Very few people like asking for money, and no one finds it easy -- we universally hate it.
Because asking for money brings up thousands of insecurities and doubts. We're scared to look money in the face, command it, control it, and to put ourselves out there. Asking for fair compensation means putting a formal stake in the ground about where we stand in a value equation. And most are simply too unclear about their own worthiness to do that.
Folks tell me that when they ask for money from clients or customers, questions swim inside their heads about their value, impact, and "appeal." They fear that asking for money is the opposite of being "pleasing" to people, and will be a huge turn off. (For a fascinating discussion around if we should worry about what other people think of us, see Jonathan Fields's recent post "What Other People Think IS Your Business.")
In tough times like these, consultants, coaches, practitioners and entrepreneurs struggle hard to stand up for what they want/deserve in compensation or fees/prices, fearing no one will pay. And in the end, many aren't sure themselves what their services are worth.
At the root of this money challenge are shame, doubt and insecurity: Am I good enough? How can I put a value on what I offer? Will there be enough people to pay this? Will they come back? Did they think my work was a good value? How do I fare against the competition? Did I give them great results?
In exploring the question of money with coaches and consultants who are highly financially successful and charging upwards of $400 an hour with ease, I've observed these five traits:
1) They have tapped into a large pool of potential clients who can easily pay their fees.
2) They've had prior high-level business experience and success that contributes to their sense of worth and value.
3) They're very well-boundaried -- they know where they end and others begin, and are clear about how they stack up against the competition.
4) They focus on business development continually -- they understand the power of networking and building a supportive referral network.
5) Most are men.
I've observed in my research that men in general have greater access to a sense of "entitlement" -- they believe they deserve the fees they've set and don't tend to agonize or apologize about what they are worth.

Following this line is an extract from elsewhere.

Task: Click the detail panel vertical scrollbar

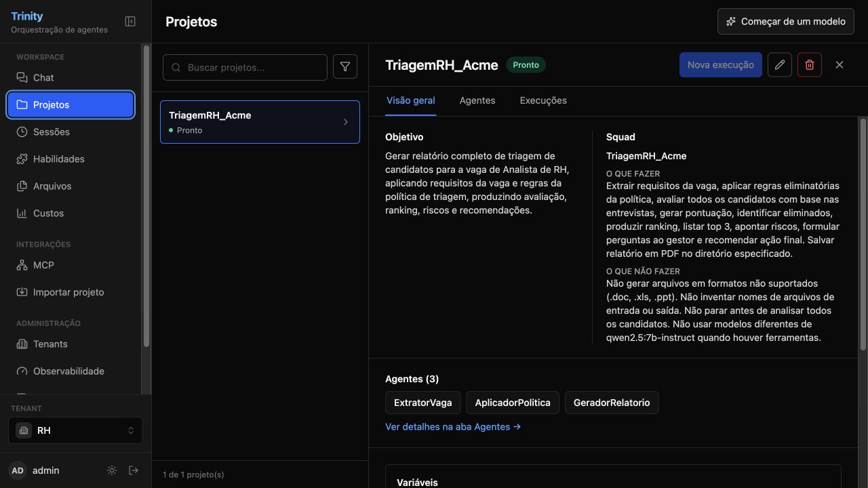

Women on the other hand have been culturally trained to think less hierarchically and more about connection, equality, and empathy. Midlife women in particular simply have deeper challenges than men in standing up and speaking up about what value they bring and how they excel and stand apart from the competition. That said, for women to be successful entrepreneurs, consultants, practitioners and small business owners, they must find new ways to strengthen their ability to authoritatively command the fees they deserve.
While asking for fair compensation remains challenging for me, I've created greater success this year only after figuring out beyond a reasonable doubt what I feel my services are worth. I didn't make the numbers up -- I conducted diligent, open-hearted research -- with clients, competition, experts, role models, the marketplace, etc. I asked my clients how they assessed the value of our work together, and the impact it made in their lives. And I left my ego at the door when these conversations occurred.
Further, I faced the powerful realization that certain professional endeavors -- such as being well-known in the media -- don't necessarily bring you clients who can pay your fees. I've learned (and teach my clients) that you'll be sorely disappointed in your practice or business if you don't figure out: 1) who your ideal client is, 2) what your optimal method and model of generating income/revenue is, and 3) how you can continually find more clients you love to serve who can pay you what you deserve. In the end, you need to determine new, sure-fire methods to generate more success doing the work you love.
The reality is that for most, asking for money IS hard, but it gets easier when we become crystal clear about what we're worth and how we're exceptional at what we do. Once we know in our hearts and minds what to charge, then it's time to speak up and ask for it without reservation.
Curious about your thoughts -- do you find asking for money in your practice or business hard, and if so, what makes it easier for you?